- EXCERPT PROVIDED
###

Well that is an arbitrary and capricious statement from a logical point of view.
One designer needs to intervene because his initial design was not going along the tracks he had intended, like a pool player who muffs his shot and needs to nudge the cue ball to get it to go in the right direction. That is the designer of ID. A designer who is incapable of designing a mechanism which can give the required outcome withoug needing any further attention.

The Theistic Evolution designer has no need to intervene because His initial design was correct and produces the required result without having to be fixed along the way. That is the sort of pool player who takes her shot and the cue ball goes where she intended, without needing to be nudged at all.

ID has a smaller and less powerful designer than the Abrahamic God. The ID designer is limited because his designs are not correct, and need some adjusting over time. That is what ID is saying when they claim “X cannot evolve”, for some value of X. The God of Theistic Evolution is perfectly capable of devising an evolutionary mechanism to produce X for any value of X.
I would maintain it is the same Designer that Darwin and Einstein called God.
How can you know what either Einstein or Darwin intended? That line of argument is pointless.

###

- SET OF TASKS
[a] Retype part of the intelligent design excerpt, beginning at the words "The Theistic Evolution" and stopping after "Einstein called God.".
[b] Answer these questions from the intelligent design excerpt, one per line:
(i) In the pool analogy for the ID designer, what does the player need to do after muffing the shot?
(ii) What claim does the excerpt say ID makes "for some value of X"?
(iii) Which two people does one writer say called the Designer God?
[c] Please proceed with the intelligent design excerpt from the point where it stops.
The data after this point aren't needed for anything.

- GIVEN DATA
###

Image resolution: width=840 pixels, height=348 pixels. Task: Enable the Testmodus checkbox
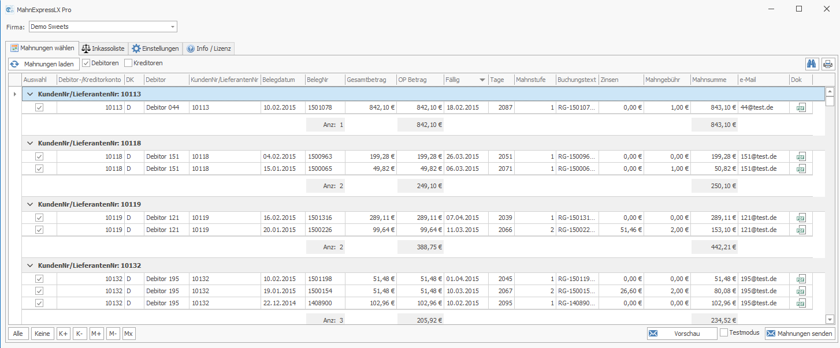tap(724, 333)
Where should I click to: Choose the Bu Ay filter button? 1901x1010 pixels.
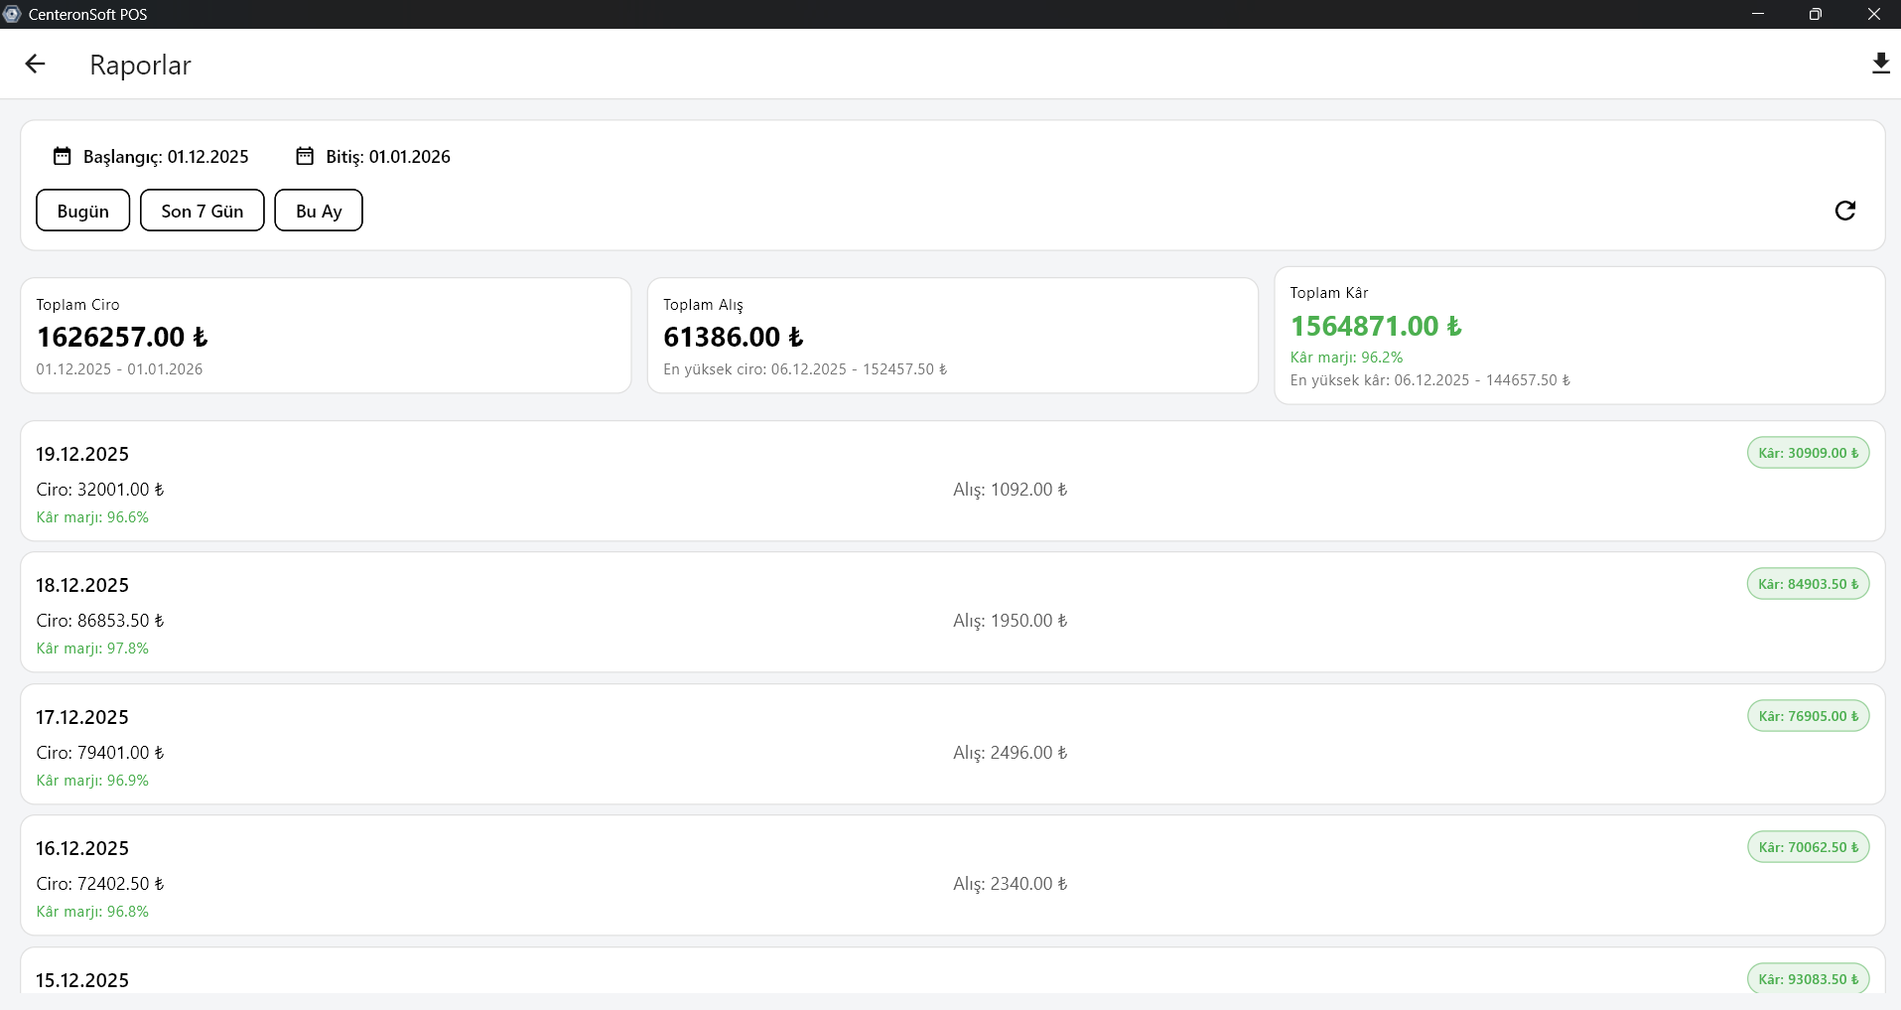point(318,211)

###

- ANSWERS TO THE EXERCISE
[a]
The Theistic Evolution designer has no need to intervene because His initial design was correct and produces the required result without having to be fixed along the way. That is the sort of pool player who takes her shot and the cue ball goes where she intended, without needing to be nudged at all.

ID has a smaller and less powerful designer than the Abrahamic God. The ID designer is limited because his designs are not correct, and need some adjusting over time. That is what ID is saying when they claim “X cannot evolve”, for some value of X. The God of Theistic Evolution is perfectly capable of devising an evolutionary mechanism to produce X for any value of X.
I would maintain it is the same Designer that Darwin and Einstein called God.

[b]
(i) Nudge the cue ball to get it to go in the right direction.
(ii) "X cannot evolve."
(iii) Darwin and Einstein.

[c]
Why would you think this Designer is something of smaller stature?
Because his self-assembly method is incapable of true self-assembly and needs external help. Whereas God can make proper self-assembly, with no external help required. Not only did He design the universe, but He designed it so that His objectives would be met by the operation of the laws of that universe. ID is looking on far too small a scale for their designer. That is why I say that the ID designer is smaller than God.
And besides, when you say “nudging,” are you now admitting that there is intelligent intent?
I am comparing the designer of ID with the God of Theistic Evolution. By trying to fit God into the constitutional restrictions on what may be taught in American public schools the ID movement has had to reduce God to something much smaller and less impressive. God the Creator has been shrunk to a tinkering, error-prone designer.

The Creator sets the rules for His universe. He sets the starting conditions. Given those two, how can He not get the result He wants? Analysing the DNA of the bacterial flagellum is to look on far too small a scale.

rossum
 
Science does not work by quotations. Whatever Darwin’s personal beliefs they are not scientific evidence for anything beyond what Dawrin’s personal beliefs were. Newton was a Unitarian. That does not show that science can only accept a unitarian God and not a trinitarian one.

Science is not like theology - you cannot argue by quoting from authoritative books. The final authority in science is the material world. You need to quote from the material world.

rossum
Well said. Thank you.

The only Bible certain to be the work of any Creator is the physical universe.

Like other bibles it is subject to interpretation by experts, and of late the experts have been showing themselves to be not particularly expert.